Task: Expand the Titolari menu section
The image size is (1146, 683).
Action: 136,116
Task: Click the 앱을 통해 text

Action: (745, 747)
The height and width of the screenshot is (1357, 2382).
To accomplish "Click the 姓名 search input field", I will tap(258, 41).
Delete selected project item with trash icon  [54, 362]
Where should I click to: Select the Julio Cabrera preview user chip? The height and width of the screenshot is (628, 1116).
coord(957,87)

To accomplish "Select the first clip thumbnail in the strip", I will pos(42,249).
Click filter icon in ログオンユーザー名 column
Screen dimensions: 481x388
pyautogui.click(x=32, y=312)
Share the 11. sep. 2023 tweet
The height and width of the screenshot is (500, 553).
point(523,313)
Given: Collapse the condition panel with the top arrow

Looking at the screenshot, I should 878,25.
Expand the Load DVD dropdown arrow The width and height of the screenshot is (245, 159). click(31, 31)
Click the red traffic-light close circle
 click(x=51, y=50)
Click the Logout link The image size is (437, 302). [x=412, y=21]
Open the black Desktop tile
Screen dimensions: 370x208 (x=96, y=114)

════════════════

■ Exercise ■
Quote the records from the line with "I will pos(42,249)." through the end of the records.

■ Task result ■
To accomplish "Select the first clip thumbnail in the strip", I will pos(42,249).
Click filter icon in ログオンユーザー名 column
Screen dimensions: 481x388
pyautogui.click(x=32, y=312)
Share the 11. sep. 2023 tweet
The height and width of the screenshot is (500, 553).
point(523,313)
Given: Collapse the condition panel with the top arrow

Looking at the screenshot, I should 878,25.
Expand the Load DVD dropdown arrow The width and height of the screenshot is (245, 159). click(31, 31)
Click the red traffic-light close circle
 click(x=51, y=50)
Click the Logout link The image size is (437, 302). [x=412, y=21]
Open the black Desktop tile
Screen dimensions: 370x208 (x=96, y=114)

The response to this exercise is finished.